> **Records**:
— BEGIN —

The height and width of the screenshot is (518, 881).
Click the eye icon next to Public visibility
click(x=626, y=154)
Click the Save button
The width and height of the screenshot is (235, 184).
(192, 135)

— END —

> **THE PROBLEM**: Write out the records again, substituting "Private" for every "Public" and leaving everything else unchanged.

> **THE OUTPUT**:
The height and width of the screenshot is (518, 881).
Click the eye icon next to Private visibility
click(x=626, y=154)
Click the Save button
The width and height of the screenshot is (235, 184).
(192, 135)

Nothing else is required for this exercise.